__Text provided__.
Wednesday, February 24, 2010

Does White House Health Care Bill Affect Transit?

After the nation witnessed Congressional action on health reform reach near-paralysis in the Senate, President Obama announced a White House summit on health reform for February 25, and issued what was touted as his administration's own legislative proposal for health reform.

In contrast to the Clinton-era health reform efforts, Mr Obama's proposal does not exist in detailed legislative language. Instead, he and his team have published many pages of bullet-pointed priorities on the White House web site.

There are many important and complex issues being considered in the health reform discussion. Most of these affect individuals, employers, and - of course - the medical and insurance industries.

Thus far, the main thing in the health care debate that would affect public and community transportation providers is an expansion of who's eligible for coverage under the federal-state Medicaid program. Both the House- and Senate-passed health reform bills would guarantee Medicaid benefits for a lot more people than the 40+ million low-income people currently covered. The President recommends this expansion, as well, and would have the federal government underwrite the full cost for this expansion in the first few years of enacted reform. After that, there would be a phase-down period of a few years, during which states would be expected to pick up a gradually increasing share of these increased Medicaid costs.

__Work instruction 1__. Rewrite the passage of the post on health reform and transit starting at "Wednesday, February 24, 2010" and ending at "House web site.", renaming "summit" to "meeting".
__Work instruction 2__. Carry on the post about health reform and transit from the point where it stops.

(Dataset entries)
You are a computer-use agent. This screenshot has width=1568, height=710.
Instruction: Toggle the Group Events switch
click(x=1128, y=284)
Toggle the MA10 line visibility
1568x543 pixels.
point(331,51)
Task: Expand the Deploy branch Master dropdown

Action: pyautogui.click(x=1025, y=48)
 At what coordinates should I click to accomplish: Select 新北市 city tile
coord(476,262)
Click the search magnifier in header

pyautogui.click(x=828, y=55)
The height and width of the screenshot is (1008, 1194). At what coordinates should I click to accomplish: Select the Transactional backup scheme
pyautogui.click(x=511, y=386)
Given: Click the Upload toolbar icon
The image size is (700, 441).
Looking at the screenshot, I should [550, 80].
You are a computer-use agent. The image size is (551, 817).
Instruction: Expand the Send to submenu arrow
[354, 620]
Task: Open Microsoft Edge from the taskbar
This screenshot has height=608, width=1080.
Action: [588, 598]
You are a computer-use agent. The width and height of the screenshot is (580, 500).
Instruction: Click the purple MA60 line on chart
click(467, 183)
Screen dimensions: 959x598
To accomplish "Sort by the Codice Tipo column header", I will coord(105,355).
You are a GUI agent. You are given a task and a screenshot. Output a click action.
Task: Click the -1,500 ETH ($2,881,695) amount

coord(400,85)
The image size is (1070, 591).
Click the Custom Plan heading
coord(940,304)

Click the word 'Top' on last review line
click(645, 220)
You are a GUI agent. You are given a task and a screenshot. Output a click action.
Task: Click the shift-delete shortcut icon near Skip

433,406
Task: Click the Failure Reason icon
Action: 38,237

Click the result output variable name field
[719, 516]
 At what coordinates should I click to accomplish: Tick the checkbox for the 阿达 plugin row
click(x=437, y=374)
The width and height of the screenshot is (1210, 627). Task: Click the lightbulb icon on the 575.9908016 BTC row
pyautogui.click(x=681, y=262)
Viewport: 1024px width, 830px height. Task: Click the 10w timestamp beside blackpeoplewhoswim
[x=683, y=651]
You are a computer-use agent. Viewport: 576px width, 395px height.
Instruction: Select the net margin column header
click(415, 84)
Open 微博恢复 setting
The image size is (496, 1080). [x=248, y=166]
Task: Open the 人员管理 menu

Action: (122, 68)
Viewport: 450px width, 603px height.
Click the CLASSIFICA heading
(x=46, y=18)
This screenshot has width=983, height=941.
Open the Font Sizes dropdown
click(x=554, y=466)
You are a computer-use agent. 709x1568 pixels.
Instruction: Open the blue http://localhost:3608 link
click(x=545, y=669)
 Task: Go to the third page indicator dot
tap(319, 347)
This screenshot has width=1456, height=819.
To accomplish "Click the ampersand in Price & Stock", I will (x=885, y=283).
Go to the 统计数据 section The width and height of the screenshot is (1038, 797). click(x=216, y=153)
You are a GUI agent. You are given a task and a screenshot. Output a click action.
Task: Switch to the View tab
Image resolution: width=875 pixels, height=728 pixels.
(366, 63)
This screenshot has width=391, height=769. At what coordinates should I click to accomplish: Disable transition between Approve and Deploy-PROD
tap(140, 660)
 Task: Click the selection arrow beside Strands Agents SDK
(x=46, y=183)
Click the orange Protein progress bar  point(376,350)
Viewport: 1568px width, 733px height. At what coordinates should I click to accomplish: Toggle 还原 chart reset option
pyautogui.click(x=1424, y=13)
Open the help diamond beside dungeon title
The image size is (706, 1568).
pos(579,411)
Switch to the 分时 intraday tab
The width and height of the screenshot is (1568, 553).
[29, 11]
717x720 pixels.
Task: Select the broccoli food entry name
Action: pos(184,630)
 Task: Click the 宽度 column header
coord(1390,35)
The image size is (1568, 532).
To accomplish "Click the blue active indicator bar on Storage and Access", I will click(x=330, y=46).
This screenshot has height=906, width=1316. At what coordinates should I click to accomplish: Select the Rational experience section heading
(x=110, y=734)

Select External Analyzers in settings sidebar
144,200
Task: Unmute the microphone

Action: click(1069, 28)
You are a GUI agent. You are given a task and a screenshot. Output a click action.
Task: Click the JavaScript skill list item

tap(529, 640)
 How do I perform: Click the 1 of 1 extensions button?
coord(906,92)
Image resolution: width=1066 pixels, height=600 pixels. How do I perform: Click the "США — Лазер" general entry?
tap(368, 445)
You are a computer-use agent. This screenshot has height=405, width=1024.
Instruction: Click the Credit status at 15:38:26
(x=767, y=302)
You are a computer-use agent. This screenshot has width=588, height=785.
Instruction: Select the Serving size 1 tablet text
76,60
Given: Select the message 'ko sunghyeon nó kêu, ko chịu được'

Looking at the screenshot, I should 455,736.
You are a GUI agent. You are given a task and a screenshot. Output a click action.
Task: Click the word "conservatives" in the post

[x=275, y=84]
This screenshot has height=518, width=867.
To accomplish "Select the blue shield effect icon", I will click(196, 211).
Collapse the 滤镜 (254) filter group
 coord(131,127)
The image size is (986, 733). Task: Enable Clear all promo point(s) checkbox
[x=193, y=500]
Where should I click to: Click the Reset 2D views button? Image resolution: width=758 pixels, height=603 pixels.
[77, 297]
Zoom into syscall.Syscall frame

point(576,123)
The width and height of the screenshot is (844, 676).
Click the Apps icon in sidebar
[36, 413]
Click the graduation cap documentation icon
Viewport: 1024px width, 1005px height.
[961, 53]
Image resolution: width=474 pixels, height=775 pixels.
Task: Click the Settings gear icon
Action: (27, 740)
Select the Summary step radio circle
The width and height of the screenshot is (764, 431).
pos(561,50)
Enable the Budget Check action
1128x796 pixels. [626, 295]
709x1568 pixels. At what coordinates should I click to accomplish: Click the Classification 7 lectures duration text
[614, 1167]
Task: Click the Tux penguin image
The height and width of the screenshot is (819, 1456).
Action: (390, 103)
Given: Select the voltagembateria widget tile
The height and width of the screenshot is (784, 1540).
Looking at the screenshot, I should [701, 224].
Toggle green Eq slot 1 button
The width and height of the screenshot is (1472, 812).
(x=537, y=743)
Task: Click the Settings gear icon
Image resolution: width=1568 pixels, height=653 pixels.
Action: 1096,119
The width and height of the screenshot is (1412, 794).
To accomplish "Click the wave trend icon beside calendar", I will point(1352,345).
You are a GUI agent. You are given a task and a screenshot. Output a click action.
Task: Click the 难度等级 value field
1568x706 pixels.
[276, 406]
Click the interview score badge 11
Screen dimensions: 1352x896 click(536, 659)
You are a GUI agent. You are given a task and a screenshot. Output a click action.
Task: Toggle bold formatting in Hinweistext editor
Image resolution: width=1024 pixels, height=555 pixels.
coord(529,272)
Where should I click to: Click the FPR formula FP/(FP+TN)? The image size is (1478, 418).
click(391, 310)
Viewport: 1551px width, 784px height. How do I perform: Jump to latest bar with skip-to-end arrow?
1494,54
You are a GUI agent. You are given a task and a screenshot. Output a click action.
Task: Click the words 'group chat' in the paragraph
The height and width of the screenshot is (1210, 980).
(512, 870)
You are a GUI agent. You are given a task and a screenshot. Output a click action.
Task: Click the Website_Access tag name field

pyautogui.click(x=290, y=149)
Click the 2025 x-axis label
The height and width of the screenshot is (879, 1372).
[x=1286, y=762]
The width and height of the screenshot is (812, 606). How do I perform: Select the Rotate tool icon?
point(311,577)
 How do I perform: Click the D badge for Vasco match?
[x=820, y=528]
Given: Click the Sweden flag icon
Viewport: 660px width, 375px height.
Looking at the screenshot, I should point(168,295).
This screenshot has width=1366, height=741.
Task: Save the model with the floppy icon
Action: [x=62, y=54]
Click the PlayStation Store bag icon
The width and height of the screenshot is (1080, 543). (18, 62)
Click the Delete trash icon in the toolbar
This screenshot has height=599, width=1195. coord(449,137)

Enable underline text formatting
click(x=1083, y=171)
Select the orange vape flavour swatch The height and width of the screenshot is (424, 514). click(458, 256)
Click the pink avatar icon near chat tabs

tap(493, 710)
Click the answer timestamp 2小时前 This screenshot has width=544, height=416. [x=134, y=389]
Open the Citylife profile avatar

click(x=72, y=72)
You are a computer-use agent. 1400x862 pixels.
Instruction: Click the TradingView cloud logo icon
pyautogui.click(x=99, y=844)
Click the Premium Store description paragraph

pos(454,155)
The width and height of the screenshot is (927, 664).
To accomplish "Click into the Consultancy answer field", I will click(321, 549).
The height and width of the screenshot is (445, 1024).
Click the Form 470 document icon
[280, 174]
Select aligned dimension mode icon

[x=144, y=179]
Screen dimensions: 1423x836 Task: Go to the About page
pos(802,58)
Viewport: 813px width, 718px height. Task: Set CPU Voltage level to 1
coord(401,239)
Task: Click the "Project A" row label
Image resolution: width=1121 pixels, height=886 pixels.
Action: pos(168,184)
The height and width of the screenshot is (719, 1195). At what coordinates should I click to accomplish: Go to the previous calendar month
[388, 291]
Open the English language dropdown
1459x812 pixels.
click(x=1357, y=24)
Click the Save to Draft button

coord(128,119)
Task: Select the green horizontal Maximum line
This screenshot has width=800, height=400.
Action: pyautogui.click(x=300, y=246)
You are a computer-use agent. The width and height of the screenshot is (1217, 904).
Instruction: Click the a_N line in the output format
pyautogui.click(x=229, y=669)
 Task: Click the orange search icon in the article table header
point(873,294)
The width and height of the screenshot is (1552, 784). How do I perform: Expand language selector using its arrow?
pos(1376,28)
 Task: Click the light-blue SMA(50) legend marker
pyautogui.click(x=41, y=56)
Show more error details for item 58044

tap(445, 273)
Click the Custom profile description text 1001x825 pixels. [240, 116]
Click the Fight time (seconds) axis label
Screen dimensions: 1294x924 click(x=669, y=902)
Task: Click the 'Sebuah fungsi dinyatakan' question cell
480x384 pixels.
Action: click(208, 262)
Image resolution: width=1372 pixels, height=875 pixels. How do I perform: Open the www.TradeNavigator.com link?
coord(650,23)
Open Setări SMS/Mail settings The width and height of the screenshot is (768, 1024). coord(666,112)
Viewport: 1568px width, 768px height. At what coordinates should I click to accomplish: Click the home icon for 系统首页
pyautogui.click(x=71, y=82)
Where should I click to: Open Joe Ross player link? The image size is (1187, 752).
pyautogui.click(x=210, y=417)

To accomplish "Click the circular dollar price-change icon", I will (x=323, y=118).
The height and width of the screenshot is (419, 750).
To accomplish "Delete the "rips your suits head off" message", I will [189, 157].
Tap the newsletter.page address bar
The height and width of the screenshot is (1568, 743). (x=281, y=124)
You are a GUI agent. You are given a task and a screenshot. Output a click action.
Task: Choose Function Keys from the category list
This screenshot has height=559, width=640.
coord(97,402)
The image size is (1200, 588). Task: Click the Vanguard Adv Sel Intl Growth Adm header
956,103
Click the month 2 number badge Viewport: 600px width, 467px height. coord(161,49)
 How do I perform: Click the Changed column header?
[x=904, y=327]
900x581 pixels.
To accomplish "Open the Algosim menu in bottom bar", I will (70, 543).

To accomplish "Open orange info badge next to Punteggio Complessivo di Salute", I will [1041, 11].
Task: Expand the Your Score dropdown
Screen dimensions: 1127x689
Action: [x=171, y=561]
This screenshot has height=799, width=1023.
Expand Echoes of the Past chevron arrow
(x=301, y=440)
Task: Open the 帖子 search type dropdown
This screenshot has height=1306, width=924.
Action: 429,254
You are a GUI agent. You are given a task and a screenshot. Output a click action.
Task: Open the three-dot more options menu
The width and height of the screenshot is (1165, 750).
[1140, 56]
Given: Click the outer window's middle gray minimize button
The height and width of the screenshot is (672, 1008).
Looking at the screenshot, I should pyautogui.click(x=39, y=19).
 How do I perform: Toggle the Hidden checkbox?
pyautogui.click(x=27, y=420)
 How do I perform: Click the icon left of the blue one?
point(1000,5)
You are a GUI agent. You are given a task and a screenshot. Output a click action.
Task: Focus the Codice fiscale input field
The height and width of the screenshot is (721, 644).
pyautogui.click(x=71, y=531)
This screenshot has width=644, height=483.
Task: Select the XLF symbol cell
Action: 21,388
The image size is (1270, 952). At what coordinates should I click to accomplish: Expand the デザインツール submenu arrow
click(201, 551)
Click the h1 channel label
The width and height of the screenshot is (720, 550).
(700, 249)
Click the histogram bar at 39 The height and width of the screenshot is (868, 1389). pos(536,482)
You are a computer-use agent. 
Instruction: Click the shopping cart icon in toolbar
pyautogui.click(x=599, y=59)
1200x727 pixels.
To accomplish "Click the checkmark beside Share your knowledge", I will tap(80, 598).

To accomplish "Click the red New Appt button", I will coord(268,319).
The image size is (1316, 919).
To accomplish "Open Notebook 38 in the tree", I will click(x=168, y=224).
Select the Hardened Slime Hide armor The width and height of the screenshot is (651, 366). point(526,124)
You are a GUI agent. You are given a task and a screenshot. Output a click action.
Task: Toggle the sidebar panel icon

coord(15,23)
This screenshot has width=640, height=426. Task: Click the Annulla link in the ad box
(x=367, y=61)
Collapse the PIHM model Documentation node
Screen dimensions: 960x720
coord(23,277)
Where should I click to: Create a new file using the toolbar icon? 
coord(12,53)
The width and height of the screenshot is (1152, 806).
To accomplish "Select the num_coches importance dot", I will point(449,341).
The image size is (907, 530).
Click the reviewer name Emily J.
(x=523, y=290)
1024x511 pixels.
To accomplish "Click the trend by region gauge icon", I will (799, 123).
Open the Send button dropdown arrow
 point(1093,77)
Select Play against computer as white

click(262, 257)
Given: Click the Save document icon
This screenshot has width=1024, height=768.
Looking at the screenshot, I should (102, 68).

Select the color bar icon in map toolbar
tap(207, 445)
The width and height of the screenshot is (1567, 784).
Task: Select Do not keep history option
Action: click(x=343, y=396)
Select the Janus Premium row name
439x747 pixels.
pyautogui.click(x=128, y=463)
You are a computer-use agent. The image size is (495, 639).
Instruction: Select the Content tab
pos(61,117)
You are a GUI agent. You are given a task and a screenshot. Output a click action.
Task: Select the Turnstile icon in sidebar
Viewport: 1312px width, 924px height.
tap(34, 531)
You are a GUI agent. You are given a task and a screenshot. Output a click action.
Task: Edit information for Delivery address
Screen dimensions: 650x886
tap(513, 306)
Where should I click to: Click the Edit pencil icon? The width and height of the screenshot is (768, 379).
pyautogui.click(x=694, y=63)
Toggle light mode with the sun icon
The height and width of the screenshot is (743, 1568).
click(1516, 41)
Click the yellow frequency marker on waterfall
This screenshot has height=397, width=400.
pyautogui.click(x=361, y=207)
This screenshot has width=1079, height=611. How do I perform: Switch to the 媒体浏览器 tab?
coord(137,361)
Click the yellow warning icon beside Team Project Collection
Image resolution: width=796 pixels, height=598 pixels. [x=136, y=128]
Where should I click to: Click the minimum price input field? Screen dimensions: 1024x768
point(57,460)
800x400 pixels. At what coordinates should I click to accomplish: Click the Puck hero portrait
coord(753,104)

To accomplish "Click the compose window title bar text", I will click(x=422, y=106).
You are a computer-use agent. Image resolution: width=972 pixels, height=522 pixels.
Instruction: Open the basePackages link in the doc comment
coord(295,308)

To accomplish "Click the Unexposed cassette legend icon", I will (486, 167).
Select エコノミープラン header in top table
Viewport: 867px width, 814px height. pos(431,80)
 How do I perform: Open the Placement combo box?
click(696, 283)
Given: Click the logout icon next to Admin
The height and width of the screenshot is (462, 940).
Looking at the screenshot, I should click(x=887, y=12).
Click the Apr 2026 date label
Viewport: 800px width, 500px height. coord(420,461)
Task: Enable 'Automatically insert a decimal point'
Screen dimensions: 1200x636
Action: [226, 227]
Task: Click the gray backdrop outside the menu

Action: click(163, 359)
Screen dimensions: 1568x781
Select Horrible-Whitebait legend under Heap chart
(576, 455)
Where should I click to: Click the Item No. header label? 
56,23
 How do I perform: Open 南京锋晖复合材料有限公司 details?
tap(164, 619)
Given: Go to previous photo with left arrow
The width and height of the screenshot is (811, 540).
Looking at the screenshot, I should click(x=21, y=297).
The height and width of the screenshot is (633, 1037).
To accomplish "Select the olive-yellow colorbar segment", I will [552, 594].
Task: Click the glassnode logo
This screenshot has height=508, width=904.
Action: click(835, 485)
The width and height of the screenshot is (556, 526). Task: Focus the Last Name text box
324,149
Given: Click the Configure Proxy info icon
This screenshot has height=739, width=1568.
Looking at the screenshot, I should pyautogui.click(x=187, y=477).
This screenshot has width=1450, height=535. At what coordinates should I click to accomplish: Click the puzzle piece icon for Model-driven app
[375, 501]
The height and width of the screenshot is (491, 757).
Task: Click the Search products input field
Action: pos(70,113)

__Task result 1__.
Wednesday, February 24, 2010

Does White House Health Care Bill Affect Transit?

After the nation witnessed Congressional action on health reform reach near-paralysis in the Senate, President Obama announced a White House meeting on health reform for February 25, and issued what was touted as his administration's own legislative proposal for health reform.

In contrast to the Clinton-era health reform efforts, Mr Obama's proposal does not exist in detailed legislative language. Instead, he and his team have published many pages of bullet-pointed priorities on the White House web site.

__Task result 2__.
The reason this Medicaid issue is important to transit is two-fold. For one, Medicaid payments continue to be the largest single federal investment in public transit operating costs, as Medicaid requires states to assure access - and transportation - to non-emergency medical services. Although proposed Medicaid expansions are likely to bring in young adults and low-income working families, as opposed to the more-traditional populations of non-working, elderly and otherwise disadvantaged persons long covered under this program, there are bound to be some increased riders - and payments - for transportation services under this expansion.

From the transportation industry's perspective, that's the good news in proposed Medicaid expansion. The second point of concern, though, is that there eventually would come a time when states have to pick up more of the costs of the expansion. However, all budgetary evidence shows that the price tag for this Medicaid increase will hit states' coffers several years before they can expect to begin enjoying the fruits of any economic recovery, even under the rosiest scenarios currently at play. Drains on state budgets put a lot of transportation needs at risk, including social services, workforce development, and even the ability of states to assist with the capital and operating costs of public transit.